Shyam controlled from my saying that his name is Shyam but went on with dimwit.

“What am I saying? Yes, so I have observed that effect these shoes…”

“Duckers…”

“Sorry! You said something?”

“No sir, please continue.”

“And I got this idea that of using them in our interrogation.”

Shyam was unable to believe his ears. He was hearing a symphony by Bach and Mozart.

“Give me the full load and how much does it cost?”

“Each pair Rs 2000 sir, with a free coupon that can be redeemed in next 10mins in a shopping mall that is yet to open.”

“Forget the coupon. Give me all the pairs.”

“I just have two pairs sir, the production stopped after that. Workers made claims about their basic human rights or something.”

“I get their point.” smiled the man.


 

Two weeks later………………

 

“Well well look who we have here.” beamed the interrogator.

“Whom do we have?” asked Mohan with trepidation. He was arrested on charges of conspirator for a bomb blast (which never happened due to cheap iron quality used in making bomb), for he was the only one who didn’t run when the old man on street pointed at bomb.

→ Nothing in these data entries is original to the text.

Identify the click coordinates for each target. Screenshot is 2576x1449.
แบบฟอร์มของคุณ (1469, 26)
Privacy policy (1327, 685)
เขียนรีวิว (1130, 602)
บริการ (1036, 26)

“We have you my dear and you have me , the Yama.”

“That’s a weird name to have, Yama.”

“Tut tut , that’s not my name. That’s actually usage of…forget it…tell me about the bomb and it’s relation to you.”

“I dont know anything about the bomb. I always walk slowly, there is this theory that if a landslide….”

“Cut the cud Mr.Mohan. Tell me about the bomb like a good boy else I should be forced to use my weapon.”

“Sir I really dont know about bombs. I was walking back from park ….”

“Well well..if you stick to your story…” slyly smiled interrogator and picked up a bag that is stamped with several skulls and bones.


 

“No not these things again , please!!!!!! I confess to every crime in world but pleas dont show me these again.”


 

“Darling everything has a place in this world.” reflected Shyam after seeing the news about the new instrument that arrested a terrorist.

“What are you talking about?” asked Padma who was busy counting the waves.

“It’s all a matter of sales pitch and presentation.”

“Forty two ..forty…you were saying something dear?”